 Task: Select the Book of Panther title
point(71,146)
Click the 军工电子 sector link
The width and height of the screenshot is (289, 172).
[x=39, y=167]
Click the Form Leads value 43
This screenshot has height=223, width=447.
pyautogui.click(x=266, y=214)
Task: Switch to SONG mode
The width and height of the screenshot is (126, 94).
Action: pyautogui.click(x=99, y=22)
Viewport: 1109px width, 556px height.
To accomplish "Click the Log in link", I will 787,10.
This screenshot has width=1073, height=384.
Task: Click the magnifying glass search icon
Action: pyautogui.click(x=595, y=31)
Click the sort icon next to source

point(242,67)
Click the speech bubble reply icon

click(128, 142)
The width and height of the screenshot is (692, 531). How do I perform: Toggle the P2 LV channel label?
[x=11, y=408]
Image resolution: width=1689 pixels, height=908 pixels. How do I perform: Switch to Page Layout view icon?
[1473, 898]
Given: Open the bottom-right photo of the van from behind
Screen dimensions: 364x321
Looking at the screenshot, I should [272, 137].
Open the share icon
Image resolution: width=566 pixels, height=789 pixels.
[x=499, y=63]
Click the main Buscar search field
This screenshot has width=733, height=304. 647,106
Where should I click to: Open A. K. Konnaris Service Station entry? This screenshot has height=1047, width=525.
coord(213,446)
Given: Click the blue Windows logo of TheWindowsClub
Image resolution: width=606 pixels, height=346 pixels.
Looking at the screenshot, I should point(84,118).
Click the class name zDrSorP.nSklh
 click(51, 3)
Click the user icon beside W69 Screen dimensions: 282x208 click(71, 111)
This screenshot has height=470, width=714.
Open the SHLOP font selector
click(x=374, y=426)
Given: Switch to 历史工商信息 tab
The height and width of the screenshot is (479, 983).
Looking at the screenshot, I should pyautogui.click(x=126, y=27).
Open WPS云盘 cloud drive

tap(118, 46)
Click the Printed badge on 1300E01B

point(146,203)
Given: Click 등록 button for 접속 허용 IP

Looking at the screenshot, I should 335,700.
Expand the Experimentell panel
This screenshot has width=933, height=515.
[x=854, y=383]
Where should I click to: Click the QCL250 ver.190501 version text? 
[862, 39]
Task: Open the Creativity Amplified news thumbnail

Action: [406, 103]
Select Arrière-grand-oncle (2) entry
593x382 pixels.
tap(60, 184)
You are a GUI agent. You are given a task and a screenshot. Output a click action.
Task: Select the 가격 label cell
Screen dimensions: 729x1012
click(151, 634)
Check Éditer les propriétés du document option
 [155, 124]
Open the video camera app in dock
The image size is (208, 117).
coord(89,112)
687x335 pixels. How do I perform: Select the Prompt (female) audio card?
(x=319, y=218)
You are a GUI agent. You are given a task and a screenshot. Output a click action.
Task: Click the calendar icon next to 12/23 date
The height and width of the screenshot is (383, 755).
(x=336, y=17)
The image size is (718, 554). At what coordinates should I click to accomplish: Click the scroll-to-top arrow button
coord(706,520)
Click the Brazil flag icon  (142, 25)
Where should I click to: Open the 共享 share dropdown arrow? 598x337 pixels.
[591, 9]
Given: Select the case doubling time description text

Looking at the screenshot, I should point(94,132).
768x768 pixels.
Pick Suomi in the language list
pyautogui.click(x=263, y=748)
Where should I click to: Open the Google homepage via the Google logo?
———
▸ **TASK GOAL**
Each line of the material that has the word "logo" belongs in the answer.

▸ **THE COMPLETED TASK**
Given: Click the blue Windows logo of TheWindowsClub
Where should I click to: Open the Google homepage via the Google logo?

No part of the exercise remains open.